===== SOURCE MATERIAL

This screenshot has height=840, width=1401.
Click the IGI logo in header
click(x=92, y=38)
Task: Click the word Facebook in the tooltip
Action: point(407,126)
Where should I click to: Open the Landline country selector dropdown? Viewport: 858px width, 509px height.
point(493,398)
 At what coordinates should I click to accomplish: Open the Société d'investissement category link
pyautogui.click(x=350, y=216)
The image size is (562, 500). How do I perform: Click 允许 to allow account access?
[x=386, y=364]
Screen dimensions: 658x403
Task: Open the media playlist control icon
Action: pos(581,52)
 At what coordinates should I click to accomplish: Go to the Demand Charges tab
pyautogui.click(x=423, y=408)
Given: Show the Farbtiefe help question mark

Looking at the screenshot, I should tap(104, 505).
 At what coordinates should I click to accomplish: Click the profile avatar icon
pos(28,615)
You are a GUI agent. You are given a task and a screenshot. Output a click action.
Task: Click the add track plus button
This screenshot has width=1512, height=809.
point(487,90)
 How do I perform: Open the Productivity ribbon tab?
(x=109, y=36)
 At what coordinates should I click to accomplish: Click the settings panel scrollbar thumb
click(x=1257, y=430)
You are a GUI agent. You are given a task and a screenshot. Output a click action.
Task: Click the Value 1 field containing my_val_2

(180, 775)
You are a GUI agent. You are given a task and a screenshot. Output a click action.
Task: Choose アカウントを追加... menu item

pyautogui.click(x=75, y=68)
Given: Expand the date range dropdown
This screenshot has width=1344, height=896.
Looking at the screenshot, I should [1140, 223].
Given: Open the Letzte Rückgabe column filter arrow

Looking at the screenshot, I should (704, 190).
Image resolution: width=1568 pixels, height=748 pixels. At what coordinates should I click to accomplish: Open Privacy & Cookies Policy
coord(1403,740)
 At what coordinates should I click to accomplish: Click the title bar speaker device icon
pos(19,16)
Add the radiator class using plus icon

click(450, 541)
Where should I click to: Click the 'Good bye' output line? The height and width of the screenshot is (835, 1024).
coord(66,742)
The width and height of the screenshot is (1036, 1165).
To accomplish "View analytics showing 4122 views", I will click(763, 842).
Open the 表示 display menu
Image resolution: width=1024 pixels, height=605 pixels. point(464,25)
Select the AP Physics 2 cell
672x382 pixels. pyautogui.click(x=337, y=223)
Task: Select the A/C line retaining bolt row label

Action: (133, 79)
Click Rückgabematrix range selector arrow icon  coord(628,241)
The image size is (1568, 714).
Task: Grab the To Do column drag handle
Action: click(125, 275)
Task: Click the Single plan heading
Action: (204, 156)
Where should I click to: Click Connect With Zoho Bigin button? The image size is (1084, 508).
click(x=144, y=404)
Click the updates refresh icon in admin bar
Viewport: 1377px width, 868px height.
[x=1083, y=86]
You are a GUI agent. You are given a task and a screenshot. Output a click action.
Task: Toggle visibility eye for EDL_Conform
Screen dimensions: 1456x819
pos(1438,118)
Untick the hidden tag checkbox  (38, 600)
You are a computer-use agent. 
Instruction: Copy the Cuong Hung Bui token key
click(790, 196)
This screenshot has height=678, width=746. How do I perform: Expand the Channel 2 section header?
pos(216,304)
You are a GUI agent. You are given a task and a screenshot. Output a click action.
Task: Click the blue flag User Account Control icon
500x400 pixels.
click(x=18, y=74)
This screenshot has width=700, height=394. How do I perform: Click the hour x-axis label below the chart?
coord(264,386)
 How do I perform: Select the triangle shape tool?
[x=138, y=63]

==========

→ WHAT IS BEING ASKED: Repeat the listing above exactly. Add nothing.

→ TASK SOLUTION:
This screenshot has height=840, width=1401.
Click the IGI logo in header
click(x=92, y=38)
Task: Click the word Facebook in the tooltip
Action: point(407,126)
Where should I click to: Open the Landline country selector dropdown? Viewport: 858px width, 509px height.
point(493,398)
 At what coordinates should I click to accomplish: Open the Société d'investissement category link
pyautogui.click(x=350, y=216)
The image size is (562, 500). How do I perform: Click 允许 to allow account access?
[x=386, y=364]
Screen dimensions: 658x403
Task: Open the media playlist control icon
Action: pos(581,52)
 At what coordinates should I click to accomplish: Go to the Demand Charges tab
pyautogui.click(x=423, y=408)
Given: Show the Farbtiefe help question mark

Looking at the screenshot, I should tap(104, 505).
 At what coordinates should I click to accomplish: Click the profile avatar icon
pos(28,615)
You are a GUI agent. You are given a task and a screenshot. Output a click action.
Task: Click the add track plus button
This screenshot has width=1512, height=809.
point(487,90)
 How do I perform: Open the Productivity ribbon tab?
(x=109, y=36)
 At what coordinates should I click to accomplish: Click the settings panel scrollbar thumb
click(x=1257, y=430)
You are a GUI agent. You are given a task and a screenshot. Output a click action.
Task: Click the Value 1 field containing my_val_2

(180, 775)
You are a GUI agent. You are given a task and a screenshot. Output a click action.
Task: Choose アカウントを追加... menu item

pyautogui.click(x=75, y=68)
Given: Expand the date range dropdown
This screenshot has width=1344, height=896.
Looking at the screenshot, I should [1140, 223].
Given: Open the Letzte Rückgabe column filter arrow

Looking at the screenshot, I should (704, 190).
Image resolution: width=1568 pixels, height=748 pixels. At what coordinates should I click to accomplish: Open Privacy & Cookies Policy
coord(1403,740)
 At what coordinates should I click to accomplish: Click the title bar speaker device icon
pos(19,16)
Add the radiator class using plus icon

click(450, 541)
Where should I click to: Click the 'Good bye' output line? The height and width of the screenshot is (835, 1024).
coord(66,742)
The width and height of the screenshot is (1036, 1165).
To accomplish "View analytics showing 4122 views", I will click(763, 842).
Open the 表示 display menu
Image resolution: width=1024 pixels, height=605 pixels. point(464,25)
Select the AP Physics 2 cell
672x382 pixels. pyautogui.click(x=337, y=223)
Task: Select the A/C line retaining bolt row label

Action: (133, 79)
Click Rückgabematrix range selector arrow icon  coord(628,241)
The image size is (1568, 714).
Task: Grab the To Do column drag handle
Action: click(125, 275)
Task: Click the Single plan heading
Action: (204, 156)
Where should I click to: Click Connect With Zoho Bigin button? The image size is (1084, 508).
click(x=144, y=404)
Click the updates refresh icon in admin bar
Viewport: 1377px width, 868px height.
[x=1083, y=86]
You are a GUI agent. You are given a task and a screenshot. Output a click action.
Task: Toggle visibility eye for EDL_Conform
Screen dimensions: 1456x819
pos(1438,118)
Untick the hidden tag checkbox  (38, 600)
You are a computer-use agent. 
Instruction: Copy the Cuong Hung Bui token key
click(790, 196)
This screenshot has height=678, width=746. How do I perform: Expand the Channel 2 section header?
pos(216,304)
You are a GUI agent. You are given a task and a screenshot. Output a click action.
Task: Click the blue flag User Account Control icon
500x400 pixels.
click(x=18, y=74)
This screenshot has width=700, height=394. How do I perform: Click the hour x-axis label below the chart?
coord(264,386)
 How do I perform: Select the triangle shape tool?
[x=138, y=63]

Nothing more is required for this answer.